The Largest Islands of Indonesia
New Guinea is the largest islands on this list at 303,381 square miles. Indonesia controlls the western part of the island while Papua New Guinea controls the eastern part. New Guinea is home to Indonesia's highest mountain, the Puncak Jaya.
Second is Borneo with a land of area of 288,869 square miles. Its governance and territory is shared with Brunei and Malaysia. Indonesia owns 73% of the island while Malaysia owns 26%, and Brunei owns 1% of the island. The Indonesian portion of the island is often referred to as Kalimantan.
Third is Sumatra with 184,954 square miles of land area. Sumatra is the largest island controlled wholly by Indonesia. The island is known for its monster flower the Rafflesia arnoldii, and the 2004 Indian Ocean Tsunami that devastated and caused the death of thousands of islanders.

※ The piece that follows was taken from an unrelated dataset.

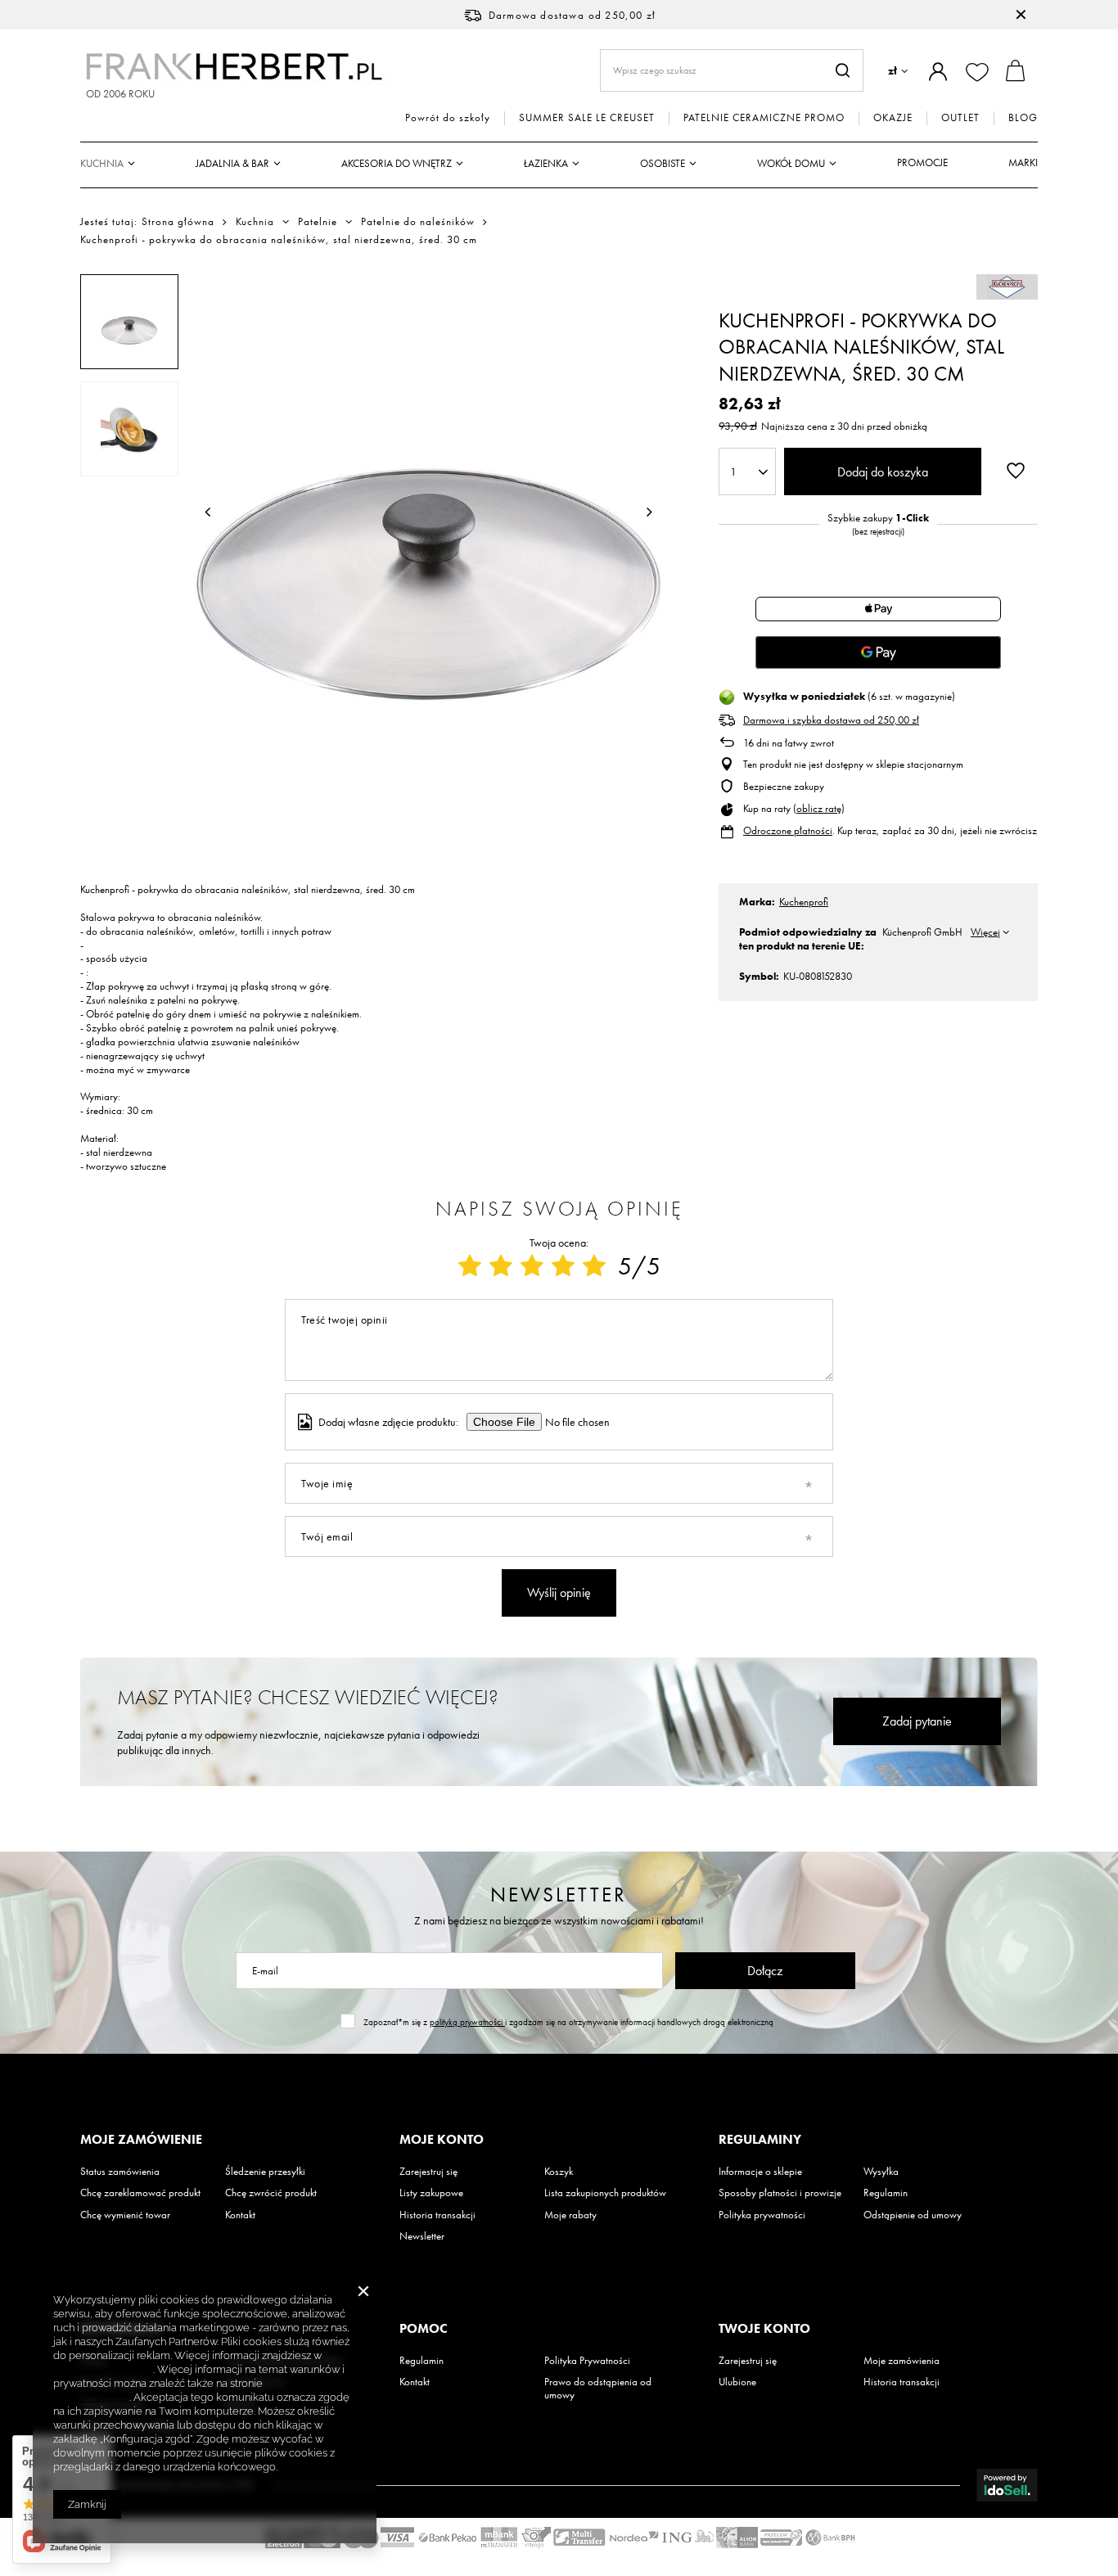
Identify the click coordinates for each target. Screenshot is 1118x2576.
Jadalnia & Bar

Formerly known as Celebes, the island of Sulawesi covers 69,761 square miles making it the fourth largest Indonesian island. It is one of the Greater Sunda Islands and is composed of four peninsulas. The Strait of Makassar separates Sulawesi from Borneo.
Java tops the list as the most populous among Indonesia's many islands. Java has a land area of 53,589 square miles, packed with a population of 141 million as of 2015. Jakarta, the capital and largest city, is located on Java island.
Other Major Islands of Indonesia
Next in order are Timor (shared with East Timor) at 10,972 square miles, Halmahera at 6,865 square miles, Seram at 6,621 square miles, Sumbawa at 5,554 square miles, and Flores at 5,464 square miles.
Socioeconomic Significance of Modern Indonesia
In the 19th Century, Indonesia was a colony of the Netherlands and was known as “the Netherlands' Indies.” Only in 1945 did Indonesia declare independence after seemingly 350 years of foreign domination of oppression and violence. The many islands of Indonesia contributed to the socioeconomic advances in the country with raw materials exports that eventually resulted in high aspirations of state formation, economic integration, and globalization. Today, Indonesia is a world leader in the production of rice, coffee, tea, rubber, and spices.